• _Text provided_:
►

Next up are enhancements to Breakout Rooms, which are already popular in the educational sector. Program Audio enables meeting hosts to share content with audio to Breakout Rooms, while offering the ability to share videos with audio.

Using the LTI Pro integration enhancement, educators can populate Breakout Rooms from the course roster. In a boost for easing administrative chores, this can be called upon to assign Breakout Rooms in advance, then automatically sort students into Breakout Rooms.

On top of that, Zoom has built in additional features for Chat and Waiting Room, including the ability to send audio and video messages into Zoom Chat, along with the option for renaming participants in the Waiting Room. Similarly, asynchronous video allows users the time to consider their responses and then record as needed to provide thoughtfully crafted responses.

Following the improvements, users will be able to click “video” at the bottom of the chat client and record up to a 3-minute video message that goes directly into the out-of-meeting chat channel. The thinking behind this is that it will be useful when students have to submit brief video assignments and suchlike.

◄

• _Given data_:
►

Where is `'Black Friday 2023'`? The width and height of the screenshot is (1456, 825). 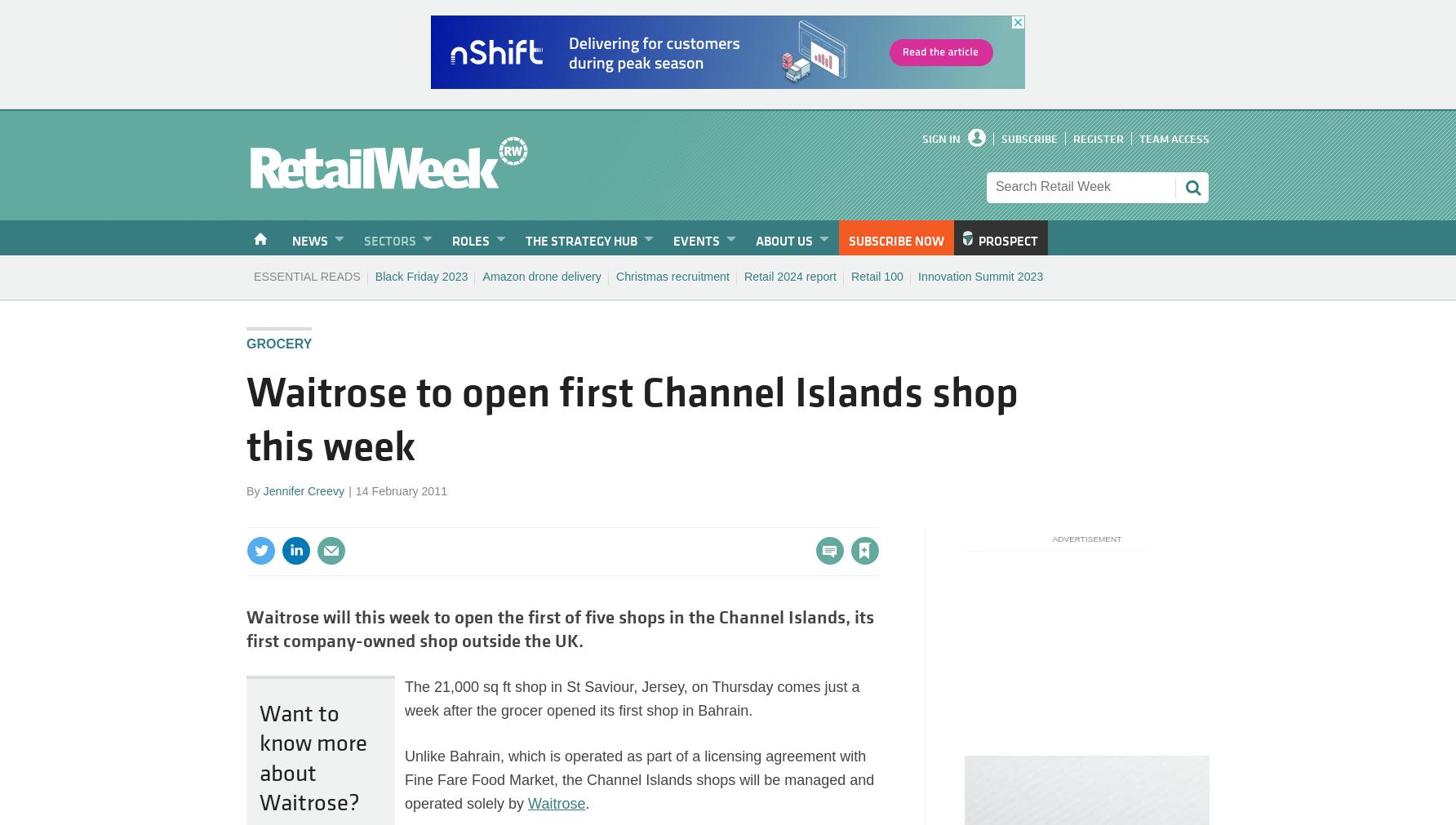 'Black Friday 2023' is located at coordinates (420, 275).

◄

• _What to work on_:
[A] Name each Zoom feature that the passage on Zoom's education updates gives as a capitalized name.
[B] According to the passage on Zoom's education updates, what is the maximum length of a video message recorded from the chat client?
[C] Pick up the passage on Zoom's education updates after its final sentence and keep writing.

• _Answers per task_:
[A] Breakout Rooms, Program Audio, LTI Pro integration, Chat (Zoom Chat), Waiting Room

[B] Up to 3 minutes.

[C]
Renaming participants before they join the meeting can be useful for attendance taking where students may be using shared devices, for creating an anonymous student group, or for affirming gender identity.

Finally, Anywhere Polls will now offer the storage of polling content in a central repository, allowing it to be accessed from any meeting on an account, instead of being associated with a particular meeting. Instructors should find the feature makes it much easier to reuse polls and will also be beneficial for grading. Zoom notes, however, that this feature will be available soon rather than right away.

“Delivering happiness to our customers is the core of what we do at Zoom,” said Johann Zimmern, Global Education Strategy Lead, Zoom. “We work closely with our global K-12 and higher education customers, taking their requests into account and involving them in feature development. As a direct result of this, Zoom developed these exciting new features for education.”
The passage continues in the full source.